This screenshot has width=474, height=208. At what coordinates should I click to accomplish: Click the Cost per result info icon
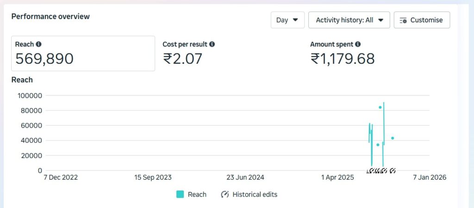click(x=212, y=44)
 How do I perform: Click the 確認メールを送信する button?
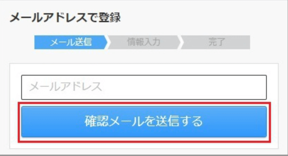(x=144, y=122)
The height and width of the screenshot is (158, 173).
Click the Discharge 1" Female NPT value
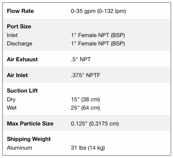coord(98,44)
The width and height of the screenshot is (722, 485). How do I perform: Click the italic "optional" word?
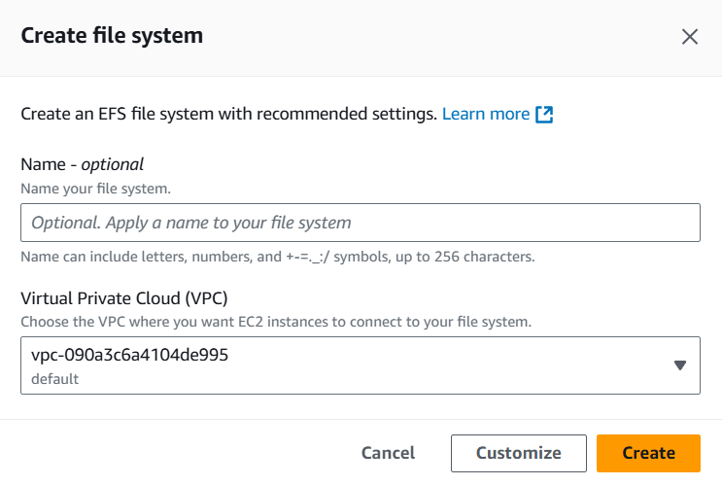(112, 164)
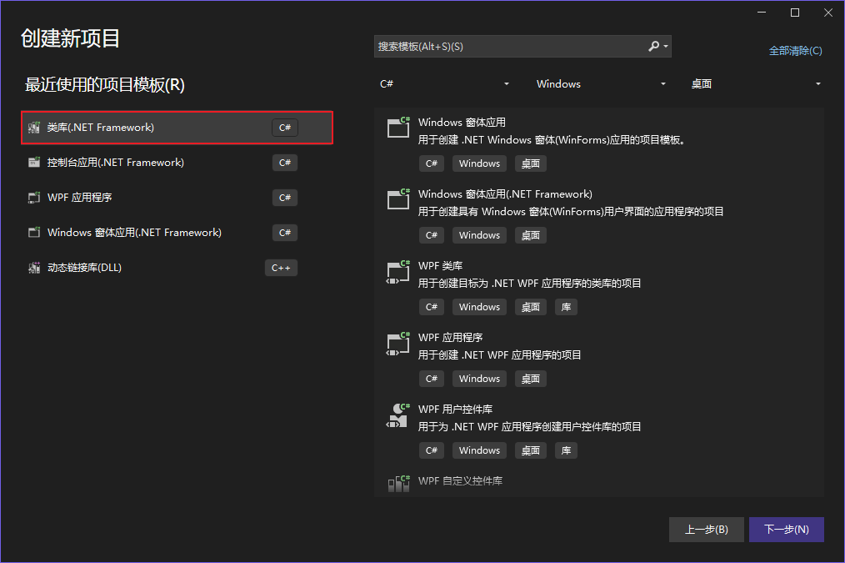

┄┄┄┄┄┄┄┄┄┄┄┄┄┄┄┄┄┄┄┄

Could every record be given again exactly, with its pictures left out?

> _Result_:
This screenshot has width=474, height=208. At what coordinates should I click to accomplish: Click the Cost per result info icon
click(x=212, y=44)
 How do I perform: Click the 確認メールを送信する button?
(x=144, y=122)
The height and width of the screenshot is (158, 173).
Click the Discharge 1" Female NPT value
coord(98,44)
The width and height of the screenshot is (722, 485). How do I perform: Click the italic "optional" word?
(112, 164)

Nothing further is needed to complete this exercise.